Freilich kommt es, wie es kommen muss. Romanhaft eben. Minette verliebt sich nach anfänglichem Zögern in den armen Teufel Tom, offenbar so eine Art Dachkater, den Armand Rabot schauspielerisch und gesanglich eindrucksvoll gibt. Sie trifft sich heimlich mit ihm, katzengerecht auf einem Dach, das übliche Geturtel und Geschmuse, er liebt sie auch, ach, wie schön das ist, dass man die Schnurrhaare hinein fantasiert. Da hat der Alte, der Taktiker der Macht, Lord Puff, der Politiker von der amourösen Seite her keine Chance. Was ihn freilich nicht stört. Er hat ja das Geld und eben die Macht, dazu braucht er freilich nur noch als reine Formalität die eheliche Reputation. Als Präsident eben eine Begleiterin, die Ehefrau, weil die dazugehört. Denn so und nur so will es das gesellschaftliche Gesetz der Katzen – und der Menschen auch, weil die Präsidenten nun mal „die Frau an ihrer Seite“ brauchen. Denn die Kameras haben es an sich, zu schwenken, da darf an der Seite bei Staatsbesuchen zum Beispiel nicht ins Leere filmen. Überhaupt die Assoziationen und Anspielungen: Dabei würde man als Zuschauer so gern bei den Katzen bleiben, niedlichen Pelztieren, die Katze zu streicheln, ist eine Beschäftigung für Einsame. Aber die zügige, durchwegs einleuchtende Regie von Christiane Lutz verweigert dies konsequent. Sie zeigt Menschentheater, Menschengier und Menschenkalkül, mag auch noch so viel von Katzen die Rede sein. Minette, ach, Minette sei vorsichtig, möchte man rufen –, jedenfalls kommt von ihrem Tom nicht los. Trifft sich heimlich mit ihm, er singt ihr ein Ständchen und ist nicht, wie befürchtet, für immer verschwunden bei der Marine. Er ist desertiert, zurückgekommen zur Geliebten, die freilich Angst hat vor Repressalien, dem Eingreifen der Justiz. Die Liebe siegte und siegt indessen, wie soll es anders sein unter Katzen und Menschen. Und Puff, der Gelegenheitsliebhaber aus politischem Kalkül und Ehemann (Nomen est omen), verzeiht die außereheliche Beziehung Minettes, mit der er inzwischen formell verheiratet ist.

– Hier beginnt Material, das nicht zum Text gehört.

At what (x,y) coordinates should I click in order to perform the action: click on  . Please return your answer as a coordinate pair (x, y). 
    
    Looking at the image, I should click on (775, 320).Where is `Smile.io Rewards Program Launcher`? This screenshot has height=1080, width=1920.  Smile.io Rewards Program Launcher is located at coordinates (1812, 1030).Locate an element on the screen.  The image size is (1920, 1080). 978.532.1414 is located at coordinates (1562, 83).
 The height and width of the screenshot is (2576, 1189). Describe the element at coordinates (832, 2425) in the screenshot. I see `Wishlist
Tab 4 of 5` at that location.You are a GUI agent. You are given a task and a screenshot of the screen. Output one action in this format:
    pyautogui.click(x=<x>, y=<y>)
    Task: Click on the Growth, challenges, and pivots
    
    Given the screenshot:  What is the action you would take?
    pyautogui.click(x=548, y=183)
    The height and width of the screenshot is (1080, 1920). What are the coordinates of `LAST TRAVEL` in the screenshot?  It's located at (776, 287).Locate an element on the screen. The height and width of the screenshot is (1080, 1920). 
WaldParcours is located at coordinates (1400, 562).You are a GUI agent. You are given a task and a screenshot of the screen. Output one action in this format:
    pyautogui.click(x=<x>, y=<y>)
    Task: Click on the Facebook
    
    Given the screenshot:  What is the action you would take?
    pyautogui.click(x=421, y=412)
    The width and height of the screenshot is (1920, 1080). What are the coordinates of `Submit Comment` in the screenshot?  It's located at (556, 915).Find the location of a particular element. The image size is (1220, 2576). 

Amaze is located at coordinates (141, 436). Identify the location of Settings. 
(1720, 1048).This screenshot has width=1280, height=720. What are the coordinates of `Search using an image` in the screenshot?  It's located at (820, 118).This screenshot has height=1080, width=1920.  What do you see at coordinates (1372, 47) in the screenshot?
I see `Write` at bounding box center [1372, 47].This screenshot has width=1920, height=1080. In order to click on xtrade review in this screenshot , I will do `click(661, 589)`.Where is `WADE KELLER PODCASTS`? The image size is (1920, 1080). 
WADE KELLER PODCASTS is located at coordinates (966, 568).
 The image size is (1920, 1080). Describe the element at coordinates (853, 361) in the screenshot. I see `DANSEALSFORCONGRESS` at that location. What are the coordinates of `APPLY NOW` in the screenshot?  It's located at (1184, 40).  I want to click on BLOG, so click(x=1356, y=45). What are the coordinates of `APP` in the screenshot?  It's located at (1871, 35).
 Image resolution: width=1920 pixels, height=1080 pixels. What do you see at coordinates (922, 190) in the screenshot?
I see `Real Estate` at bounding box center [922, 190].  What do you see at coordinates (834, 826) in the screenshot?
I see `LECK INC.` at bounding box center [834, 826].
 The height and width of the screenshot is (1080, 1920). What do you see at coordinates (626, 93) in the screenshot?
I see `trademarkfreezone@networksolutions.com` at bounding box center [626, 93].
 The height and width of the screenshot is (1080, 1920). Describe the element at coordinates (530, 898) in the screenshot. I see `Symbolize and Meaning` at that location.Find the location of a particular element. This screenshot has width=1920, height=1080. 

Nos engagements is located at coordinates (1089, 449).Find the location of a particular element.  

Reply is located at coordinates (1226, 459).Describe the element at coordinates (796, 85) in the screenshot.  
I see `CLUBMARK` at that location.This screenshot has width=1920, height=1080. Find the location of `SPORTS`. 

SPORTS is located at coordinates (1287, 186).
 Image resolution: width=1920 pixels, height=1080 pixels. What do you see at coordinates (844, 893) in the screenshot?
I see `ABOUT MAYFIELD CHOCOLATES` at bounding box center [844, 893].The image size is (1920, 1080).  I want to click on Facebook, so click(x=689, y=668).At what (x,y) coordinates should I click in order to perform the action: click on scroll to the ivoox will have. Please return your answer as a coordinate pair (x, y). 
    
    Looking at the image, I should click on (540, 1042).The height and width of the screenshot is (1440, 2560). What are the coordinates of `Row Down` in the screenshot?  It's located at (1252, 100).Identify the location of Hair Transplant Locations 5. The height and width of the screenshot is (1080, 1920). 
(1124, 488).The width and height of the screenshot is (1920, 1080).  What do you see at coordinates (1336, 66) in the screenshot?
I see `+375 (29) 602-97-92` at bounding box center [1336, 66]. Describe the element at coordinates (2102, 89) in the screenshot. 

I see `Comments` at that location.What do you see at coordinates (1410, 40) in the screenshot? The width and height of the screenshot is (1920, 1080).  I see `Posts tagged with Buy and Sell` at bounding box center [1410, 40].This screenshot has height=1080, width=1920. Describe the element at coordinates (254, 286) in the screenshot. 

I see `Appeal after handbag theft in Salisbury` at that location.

Der Rest ist etwas verworren, schwerfällt es dem Zuschauer, das Verwickelte und Verzwickte auseinanderzuhalten, Realität von Fantasie, reiner Einbildung und Traum zu trennen. Dem Autor der Geschichte galoppierte da wohl die Fantasie ins weite Land davon. Es ist alles nicht mehr so recht glaubhaft, romanhaft und zurechtfantasiert. Man muss jedenfalls gehörig aufpassen, um da noch mitzukommen. Immerhin wird wohl Lord Puff, der eigentlich die Dinge laufen lassen will, wie sie nun mal sind, weich gekocht. Er muss zulassen, dass Tom der ehewidrigen Verbindung mit Minette wegen angeklagt wird. Minette soll sogar ertränkt werden. Die schicksalhafte Entwicklung geht etwas im Gewusel auf der Bühne unter. Was für eine romanhaft-schreckliche Entwicklung der guten Dinge also. Es kommt dann wieder das Geld ins Spiel. Tom wird Erbe und ist, so das Programm, der vermögendste Mann in England. Die K.G.S.R. schlägt indessen zu. Minette wird gefesselt, Mrs. Halifax will sie sogar ertränken. Wegen des Verstoßes gegen die ehelichen Pflichten und so weiter. Ach ja, die Rettung bringt am Ende – freilich nur scheinbar –, wen wundert es, das Geld. Wie sollte es auch anders sein? Tom erbt ein Vermögen, ist von heute auf morgen reich sozusagen. Doch er muss sein Geld abgeben. Der krude Kapitalismus schlägt zu. Wer Geld hat, lebt gefährlich. Tom wird von der K.G.S.R. ermordet. Im Geist sind Tom und Minette, beide tot, freilich vereinigt. Was für Kapriolen. Turbulenzen. Da komme noch mit, wer will und es schafft. Vielleicht hätte die Regisseurin Christian Lutz ein wenig kürzen sollen. Ordnend eingreifen müssen. So gelungen an sich die Regie sonst auch ist, sie tendiert am Schluss zur Unübersichtlichkeit, ja zur Unverständlichkeit. So einfach geht es nicht zu, selbst im raffgierigsten Kapitalismus kleiden sich die krudesten Manöver scheinhaft in den Mantel des Rechts. Glänzend geschafft hat es jedenfalls das Orchester unter Katharina Wincor. Sie bewältigte souverän die nicht einfache Partitur, die zwischen den Kompositionseinfällen Henzes, dem Wechsel zwischen Modernem, Atonalen, mit dem Klassischen changierte und die Spannung hielt.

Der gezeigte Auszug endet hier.